• **REQUIRED ACTION**
Restate word for word the opening line of the data below and every line after it until the line with "You are a GUI", that line too, but not the pictures.

··· RECORD EXTRACTS ···

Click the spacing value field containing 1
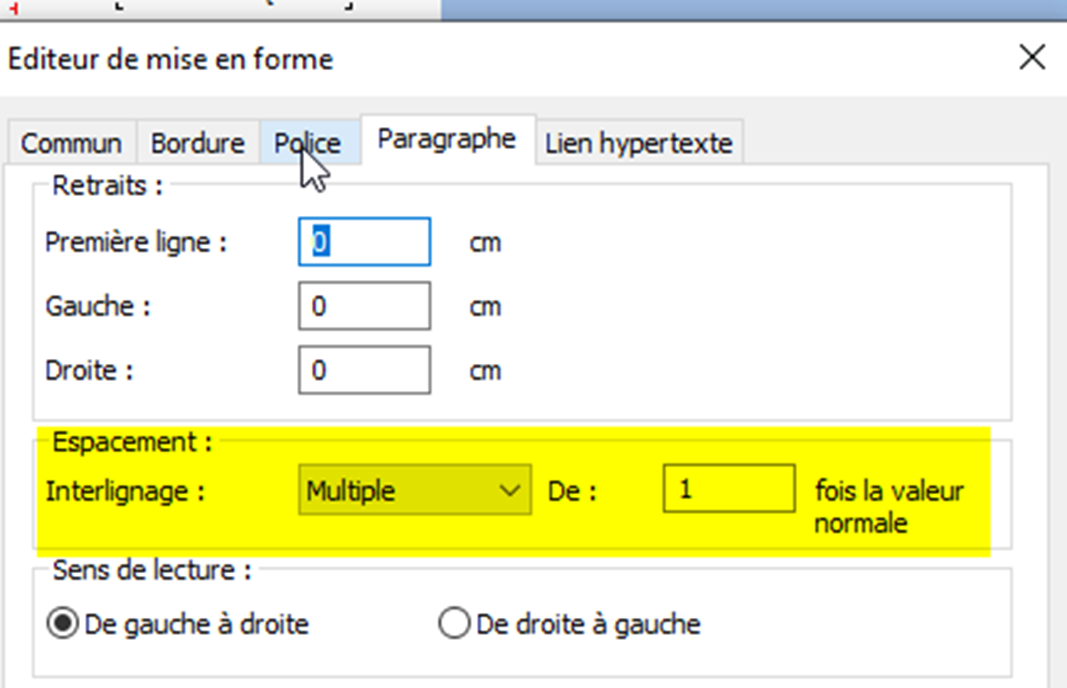Screen dimensions: 1067x688 coord(728,490)
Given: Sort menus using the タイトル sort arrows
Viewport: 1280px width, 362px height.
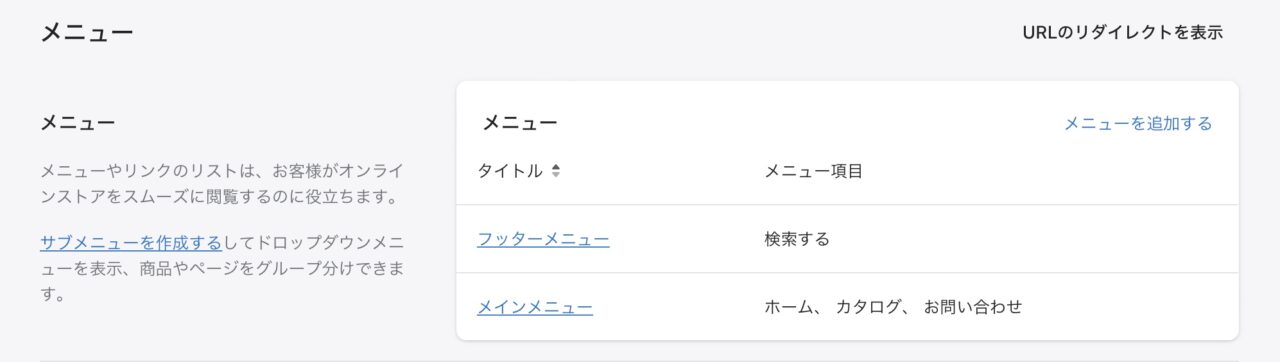Looking at the screenshot, I should (556, 171).
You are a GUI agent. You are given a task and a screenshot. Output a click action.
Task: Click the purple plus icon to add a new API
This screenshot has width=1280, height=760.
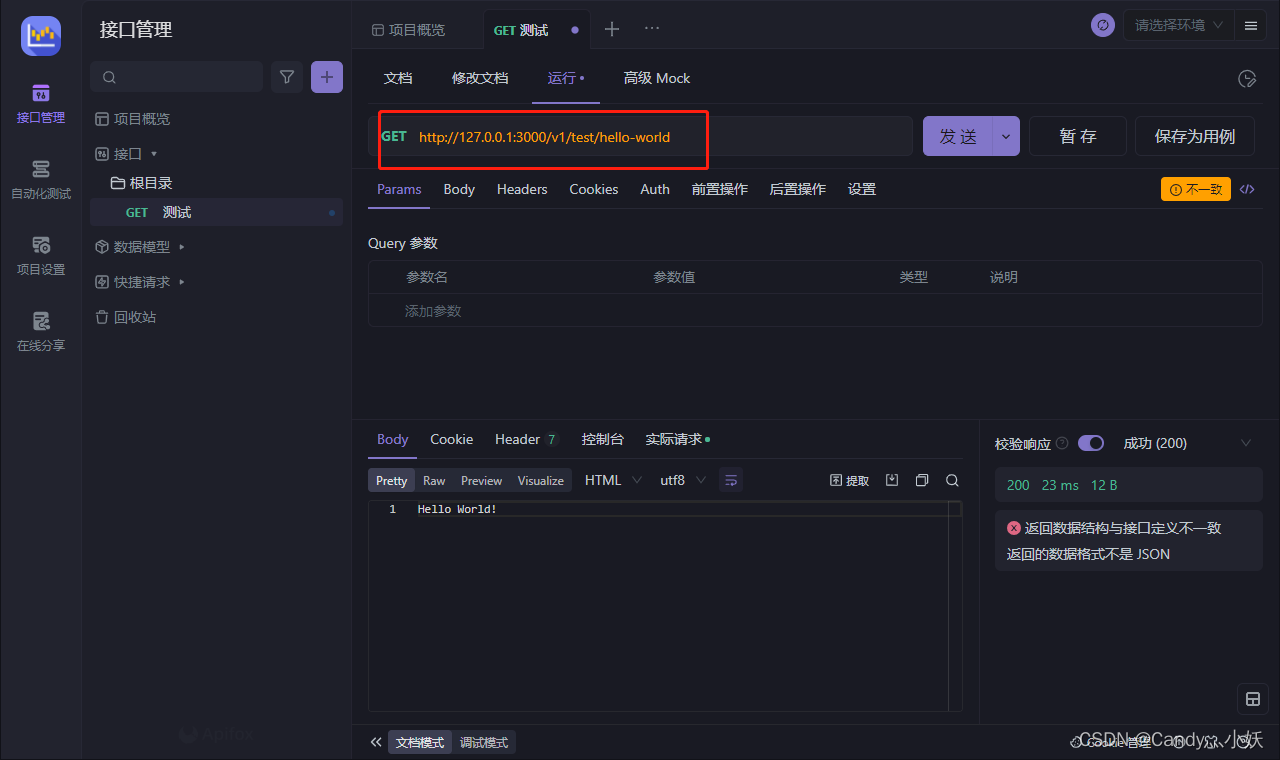(327, 76)
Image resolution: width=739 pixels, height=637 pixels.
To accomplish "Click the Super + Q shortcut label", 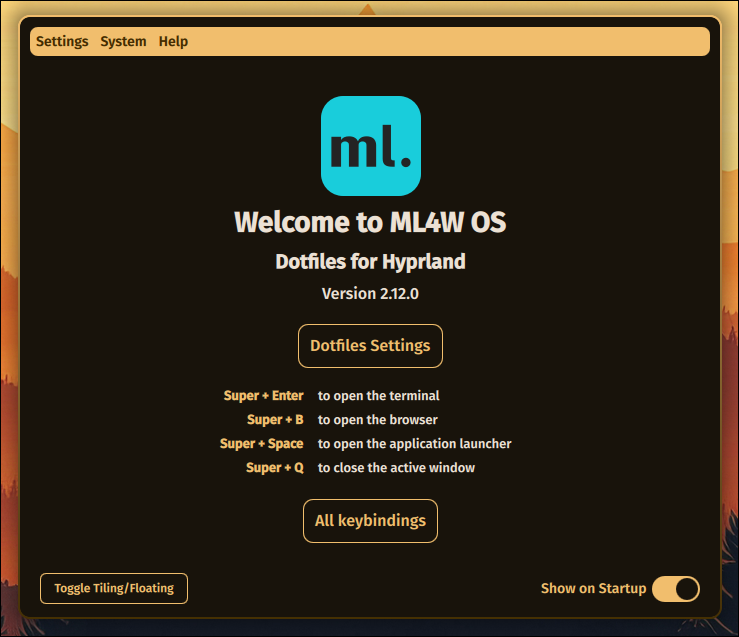I will 274,468.
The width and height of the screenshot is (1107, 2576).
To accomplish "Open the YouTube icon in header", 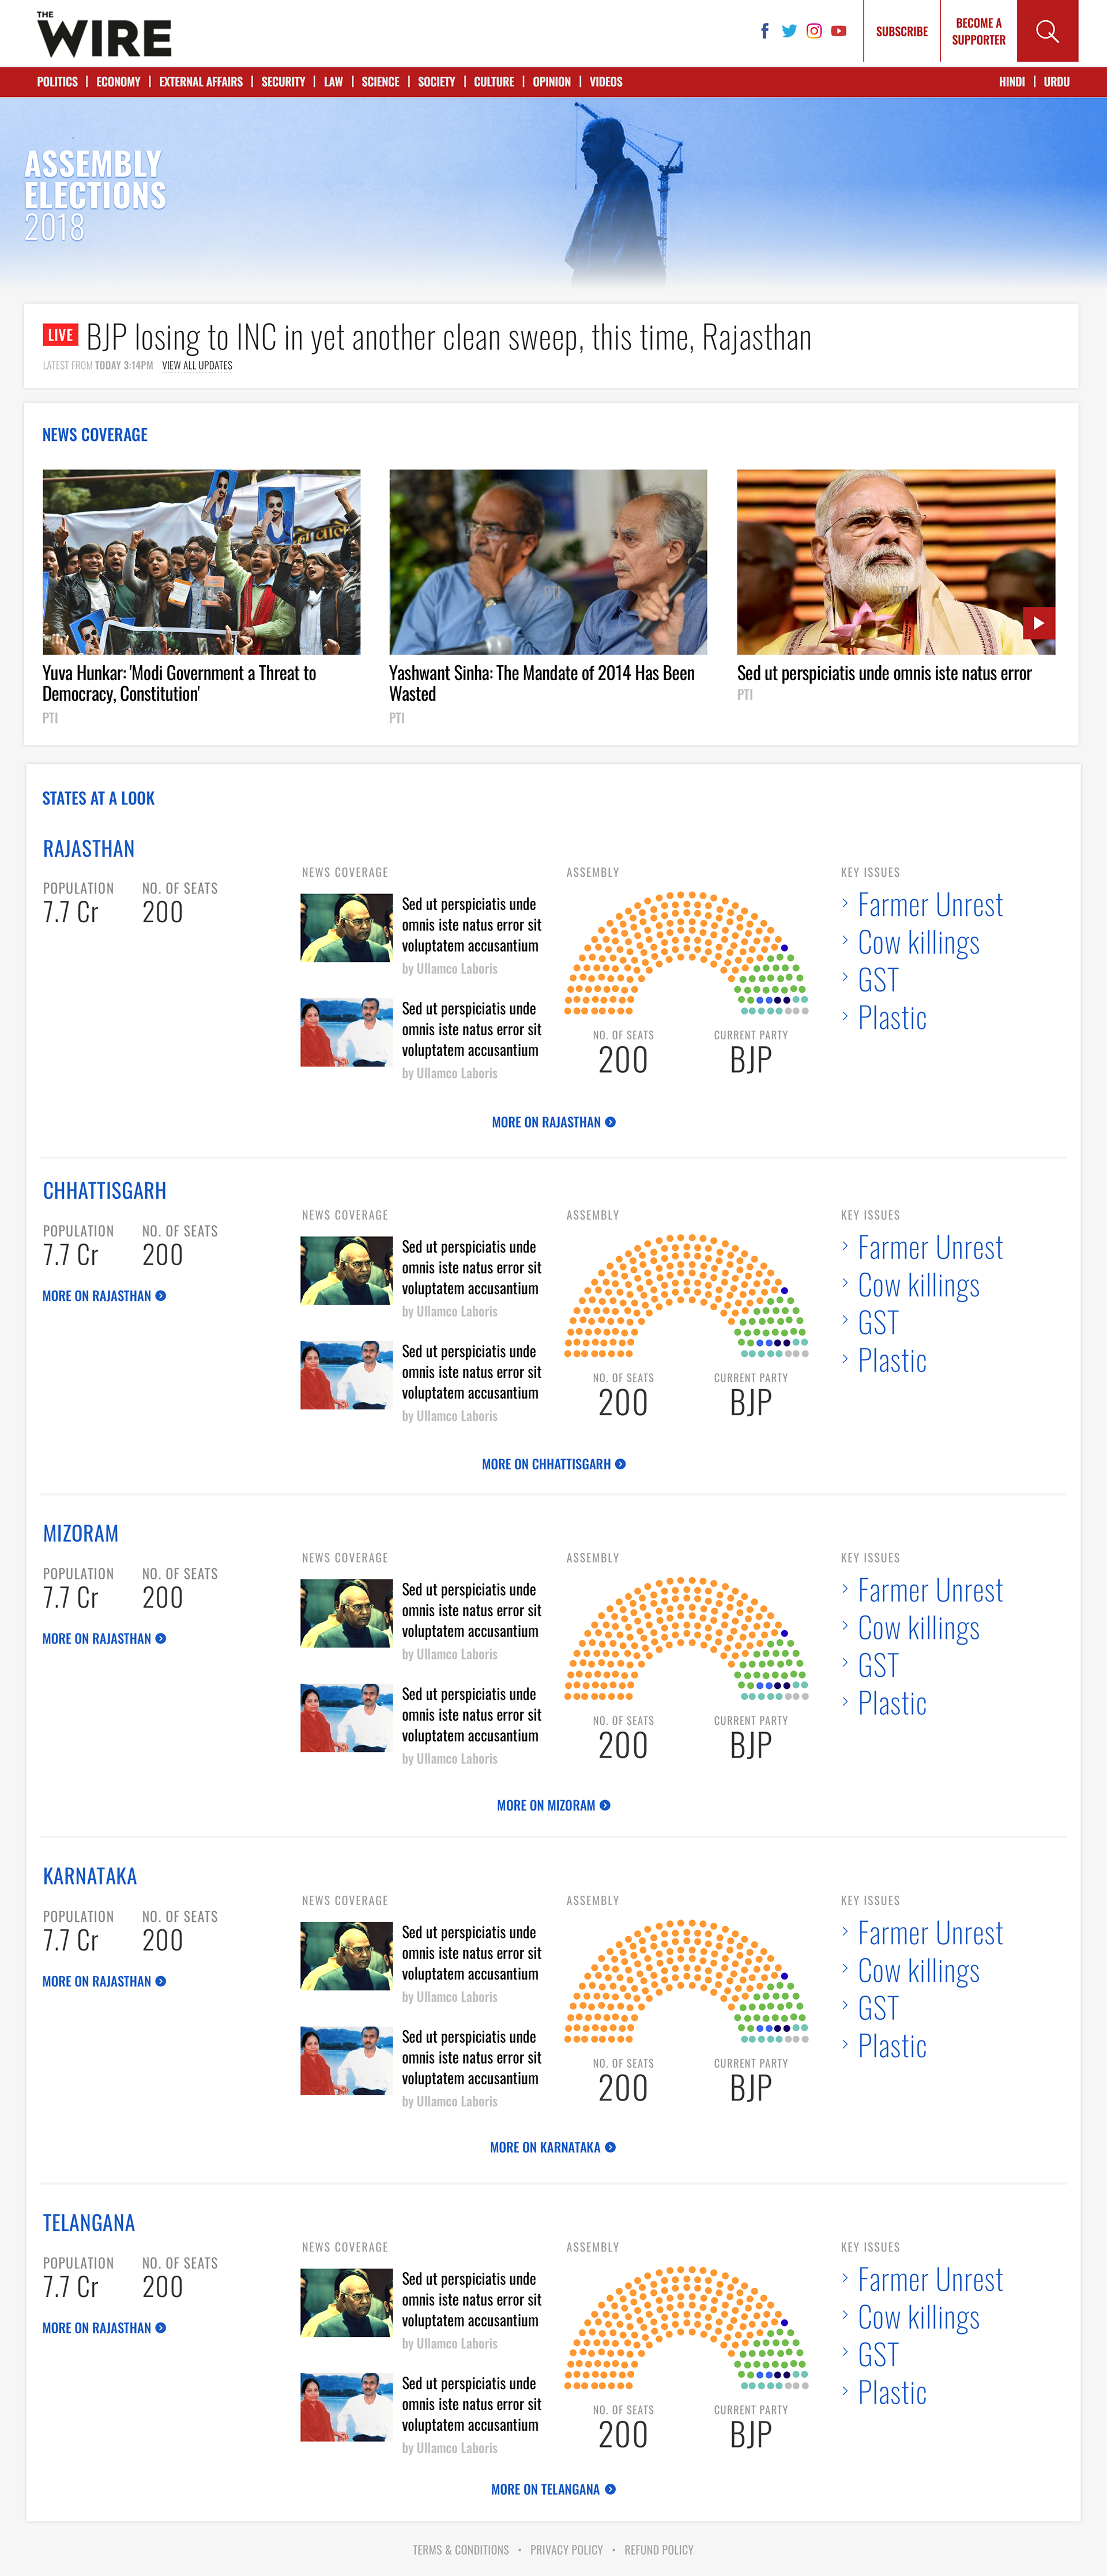I will [x=839, y=31].
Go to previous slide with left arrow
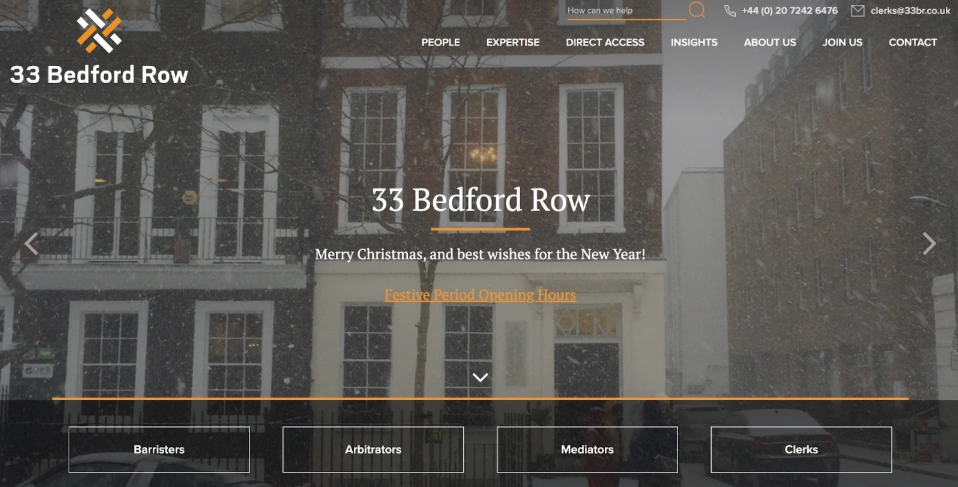 point(31,244)
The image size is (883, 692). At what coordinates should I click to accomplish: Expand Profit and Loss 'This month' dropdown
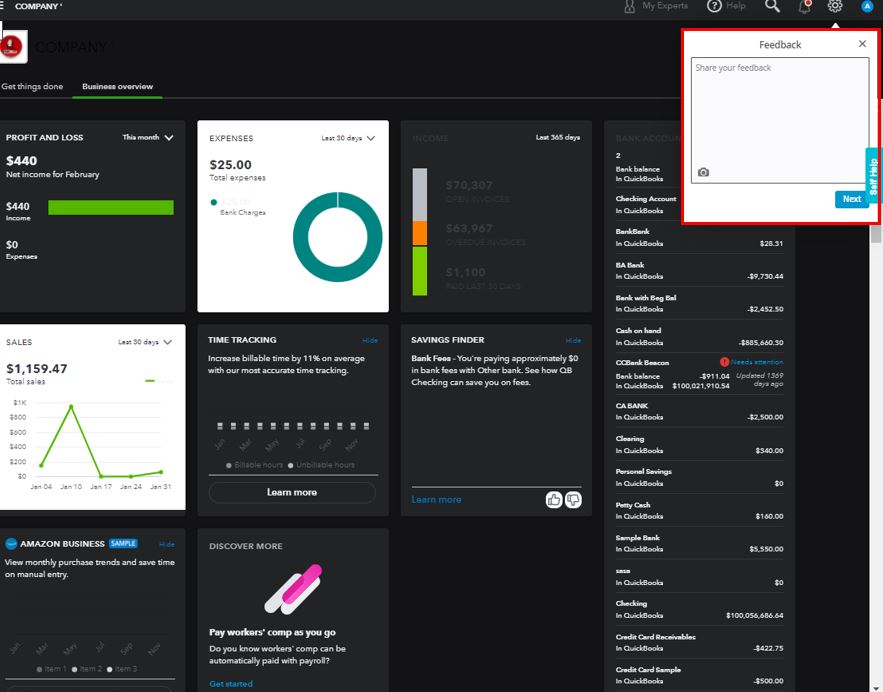[148, 138]
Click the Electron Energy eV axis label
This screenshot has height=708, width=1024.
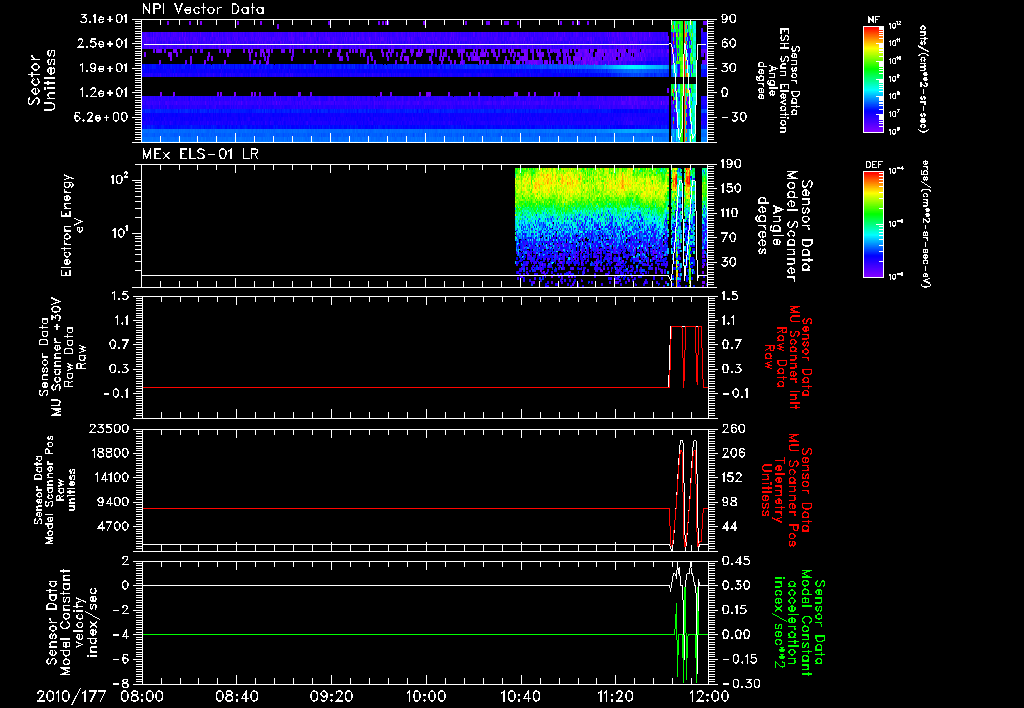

···

• **WRITTEN RESPONSE**
Click the spacing value field containing 1
Screen dimensions: 1067x688 coord(728,490)
Given: Sort menus using the タイトル sort arrows
Viewport: 1280px width, 362px height.
Looking at the screenshot, I should (556, 171).
You are a GUI agent. You are given a task and a screenshot. Output a click action.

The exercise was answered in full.